**Reading passage:**
□ □ □ □ □

Public Health Practice Gems

#COVID19 has increased the general interest in public health.

So I thought it worthwhile to provide some framing for folks new to this field.

The goal is to provide an overview of public health:
1) Principles
2) Intervention Strategies
3) Actors
Public health practice is a service industry.

Similar to other service industries, the customer is always right.

If we don't understand our customer and empathetically address needs, people vote with their feet.

ie, PHP is Public Health Practitioner, not Public Health Police
Public Health Principles

Equity -- Given inequities across society, public health should aim to do more for those who need more

Social Justice -- Achieve balance between intervention burden and benefit

Participation -- public to be engaged in decisions that will affect them
Characteristics of ideal intervention strategies include being:
1) Evidence-based
2) Human-rights affirming
3) Efficient
4) Effective
5) Acceptable
6) Affordable
7) Practical
8) Accessible
9) Empathetic
10) Contextually Appropriate
The precautionary principle is commonly used in public health when we do not understand potential harms.

However, the precautionary principle should balance both potential benefits and harms of a particular decision.

Assessing the potential benefits in isolation is suboptimal.
Intervention strategies in public health are broad ranging from interventions focused at individual, network-level, structural, or policy levels including strategies based in:

Economics
Environmental Controls
Engineering
Education
Empowerment
Last consideration is Enforcement
Actors:
There are a lot of actors in public health but will write more tomorrow if there is any interest.
Competencies for Public Health Practice

Before I introduce actors in public health, I will introduce PH competencies which are a combination of skill, ability, and experience.

Broadly, there is generally a trade off between breadth and depth in training for these competencies.
Training for Public Health Practice

1) Most people entering PH practice have Master's level training and Doctoral level training not needed for public health practice
2) Competencies conserved irrespective of working at level of municipal, regional, national, or "global health"
Clinicians in Public Health

I will focus on MDs as I know them best, but many amazing RN and DVM in PH like @dtdangerfield and @pssinatl and will let them share.

Clinical training is focused on the management of individual patients with PH representing a lower priority for most
MDs can be thought of like pilots and the public health system like airspace management with many planes, many different types of planes, different companies, jurisdictions, etc.

All fails without pilots which highlights the necessity of their skills, but they are not sufficient
Public Health is its own specialty training for MDs (disclosure, that's me).

There are specialties that integrate PH training including Infectious Diseases, Medical Microbiology which are branches of internal medicine. Occupational health may branch off internal medicine or PH.

□ □ □ □ □

**Data:**
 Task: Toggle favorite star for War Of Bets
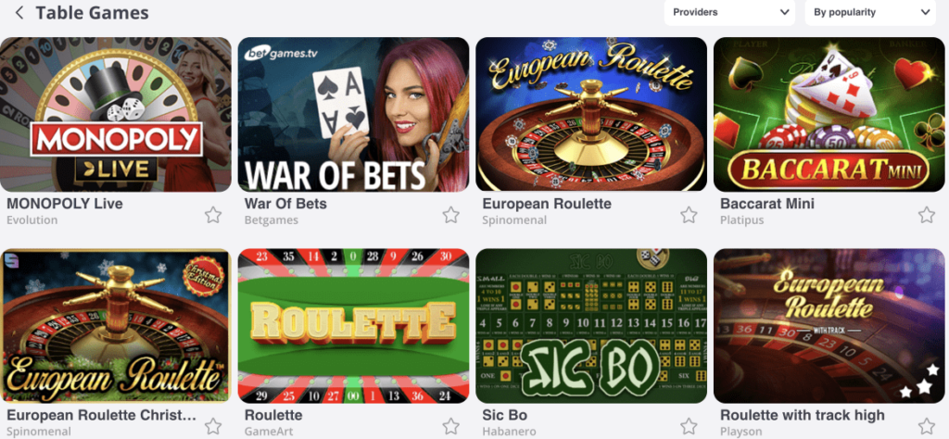tap(450, 215)
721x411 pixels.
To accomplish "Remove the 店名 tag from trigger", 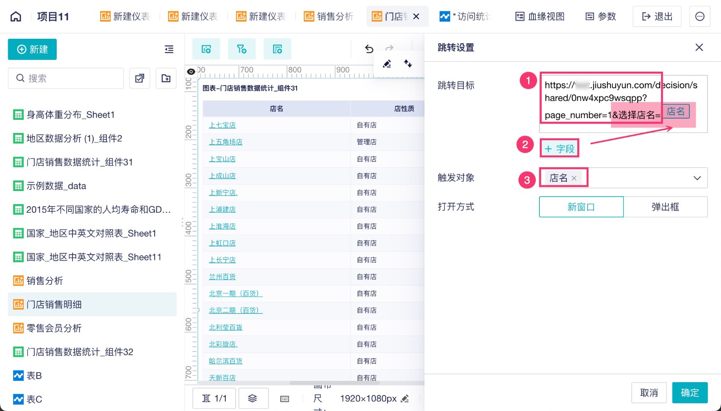I will coord(574,178).
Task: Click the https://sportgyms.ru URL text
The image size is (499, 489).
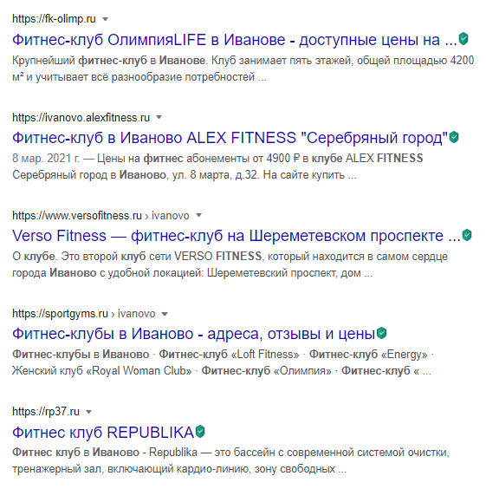Action: tap(60, 314)
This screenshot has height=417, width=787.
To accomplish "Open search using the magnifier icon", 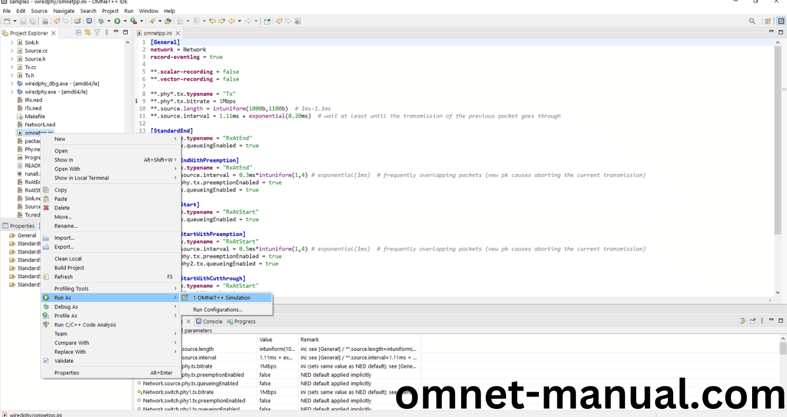I will click(x=752, y=21).
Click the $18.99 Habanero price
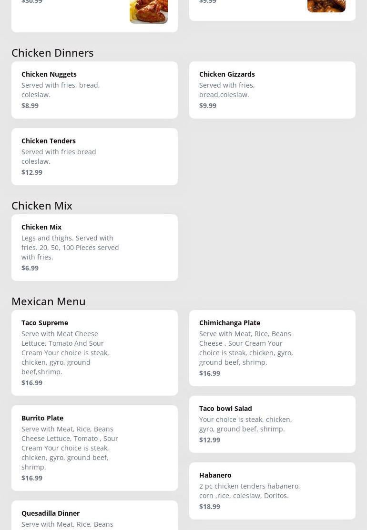Screen dimensions: 367x530 [x=210, y=507]
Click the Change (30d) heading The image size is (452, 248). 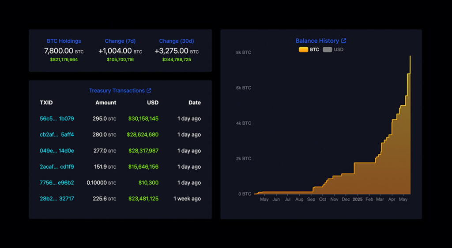point(177,41)
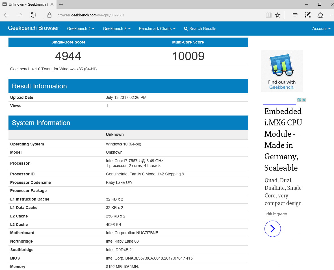Click Search Results in navigation bar
The height and width of the screenshot is (270, 334).
coord(200,29)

□ □ □ □ □

**Your tasks:**
(a) In the public health overview, reproduce the passage starting at "I will focus" and ending at "companies, jurisdictions, etc.", replacing "airspace management" with "air traffic control".
(b) Name every principle listed under the heading "Public Health Principles" in the public health overview.

**Answer section:**
(a)
I will focus on MDs as I know them best, but many amazing RN and DVM in PH like @dtdangerfield and @pssinatl and will let them share.

Clinical training is focused on the management of individual patients with PH representing a lower priority for most
MDs can be thought of like pilots and the public health system like air traffic control with many planes, many different types of planes, different companies, jurisdictions, etc.

(b)
Equity
Social Justice
Participation